Le dernier pilier est l'efficacité publique et privée. Il y a un potentiel important d'amélioration des modes de fonctionnement du pays dans le domaine public, par exemple la bureaucratie qui pourrait être simplifiée, les collectivités locales qui pourraient être renforcées. Des progrès sont à faire aussi dans le secteur privé avec les entreprises, même si elles ont beaucoup évolué ces dix dernières années.

Nous pensons donc au Conseil des Investisseurs Etrangers que, si l'accent est mis sur ces trois grands piliers, infrastructures, capital humain et efficacité publique et privée, la Roumanie est capable de générer le taux de croissance nécessaire pour devenir à long terme l'une des dix premières économies de l'Union Européenne.

 

Quelles sont, selon vous, les perspectives de croissance de la Roumanie pour 2017 ?

————————

Consignes:
[1] D'après l'extrait sur l'économie roumaine, quelle place la Roumanie peut-elle viser à long terme au sein de l'Union européenne ?
[2] Dressez la liste des piliers nommés dans l'extrait sur l'économie roumaine.
[3] Recopiez fidèlement le passage de l'extrait sur l'économie roumaine, en commençant à « Le dernier pilier » et en terminant à « dix dernières années. ».

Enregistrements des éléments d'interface
————————

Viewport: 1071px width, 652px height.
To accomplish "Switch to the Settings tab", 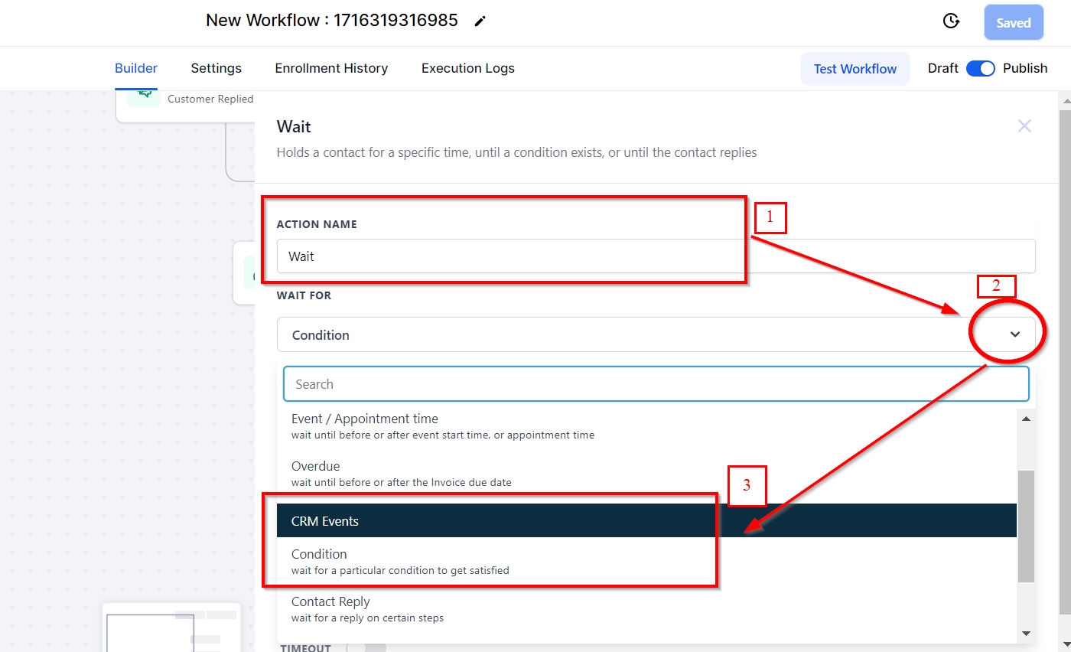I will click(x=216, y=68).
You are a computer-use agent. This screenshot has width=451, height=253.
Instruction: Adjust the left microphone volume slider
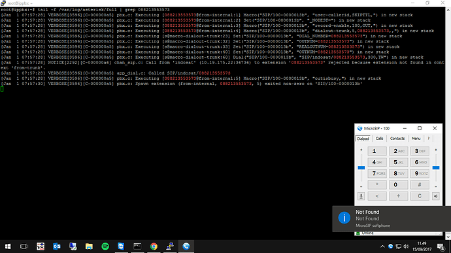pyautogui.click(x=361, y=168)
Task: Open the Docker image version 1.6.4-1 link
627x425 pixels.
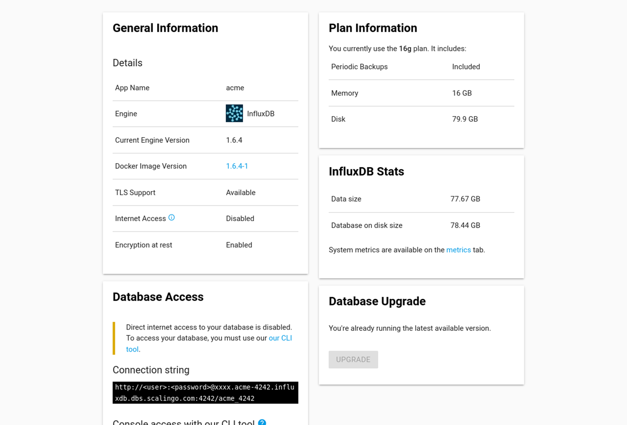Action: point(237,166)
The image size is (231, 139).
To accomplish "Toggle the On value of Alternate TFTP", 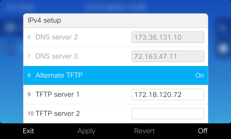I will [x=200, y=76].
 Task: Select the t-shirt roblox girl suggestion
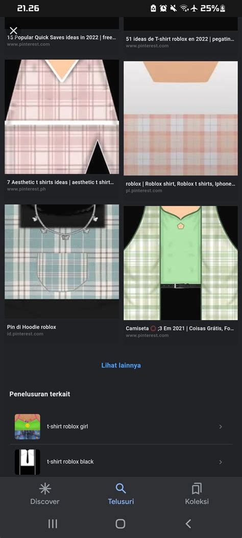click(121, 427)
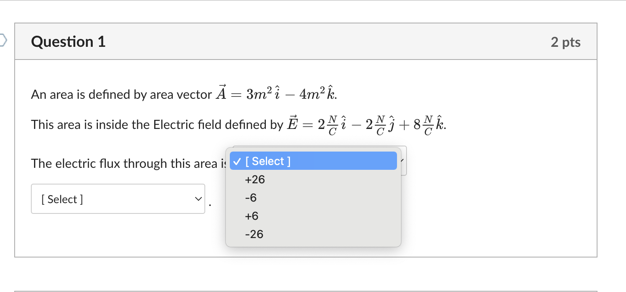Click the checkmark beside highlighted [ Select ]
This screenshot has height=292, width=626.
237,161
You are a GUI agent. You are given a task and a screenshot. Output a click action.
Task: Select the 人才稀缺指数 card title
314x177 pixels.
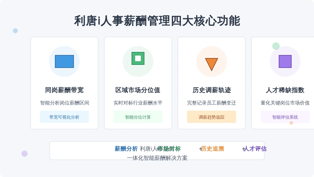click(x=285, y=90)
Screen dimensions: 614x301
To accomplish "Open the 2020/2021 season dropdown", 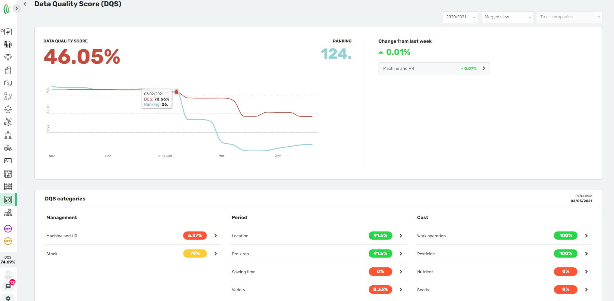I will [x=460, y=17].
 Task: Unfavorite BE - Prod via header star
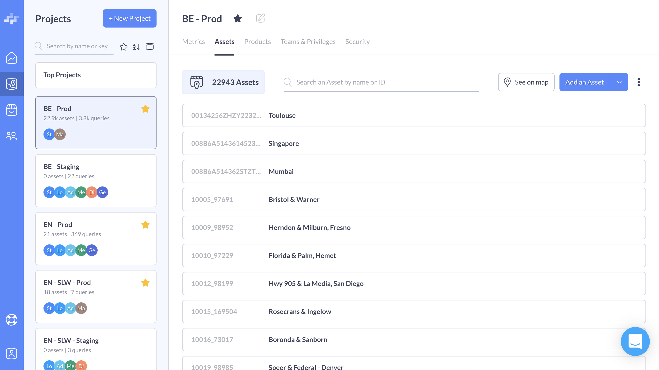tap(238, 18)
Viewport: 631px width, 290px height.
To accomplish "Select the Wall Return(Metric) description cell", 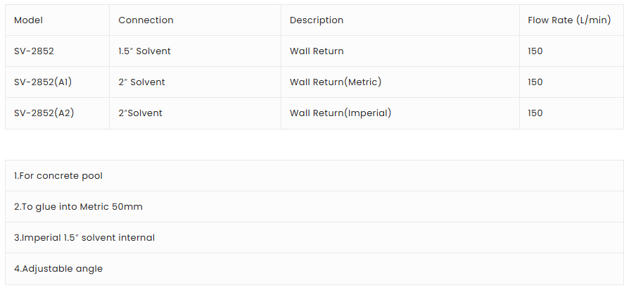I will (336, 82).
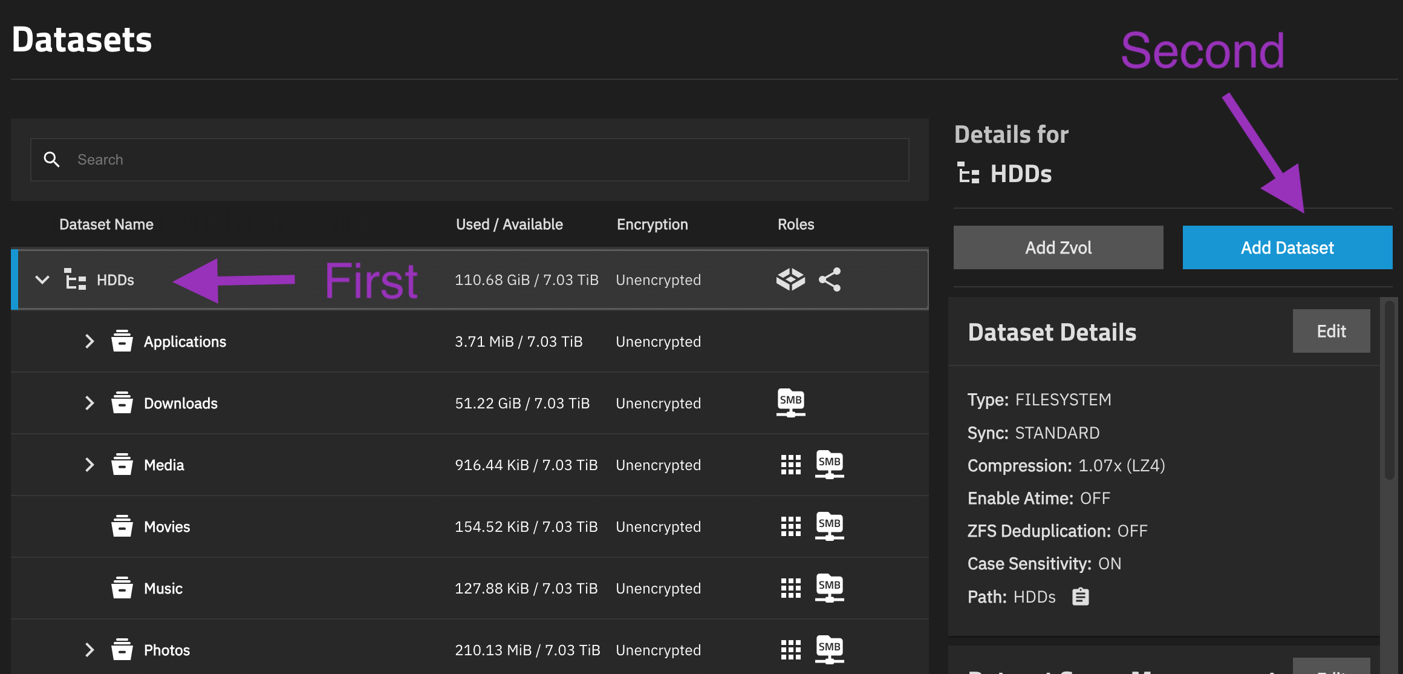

————————

Réponses:
[1] Devenir l'une des dix premières économies de l'Union Européenne.

[2]
- infrastructures
- capital humain
- efficacité publique et privée

[3]
Le dernier pilier est l'efficacité publique et privée. Il y a un potentiel important d'amélioration des modes de fonctionnement du pays dans le domaine public, par exemple la bureaucratie qui pourrait être simplifiée, les collectivités locales qui pourraient être renforcées. Des progrès sont à faire aussi dans le secteur privé avec les entreprises, même si elles ont beaucoup évolué ces dix dernières années.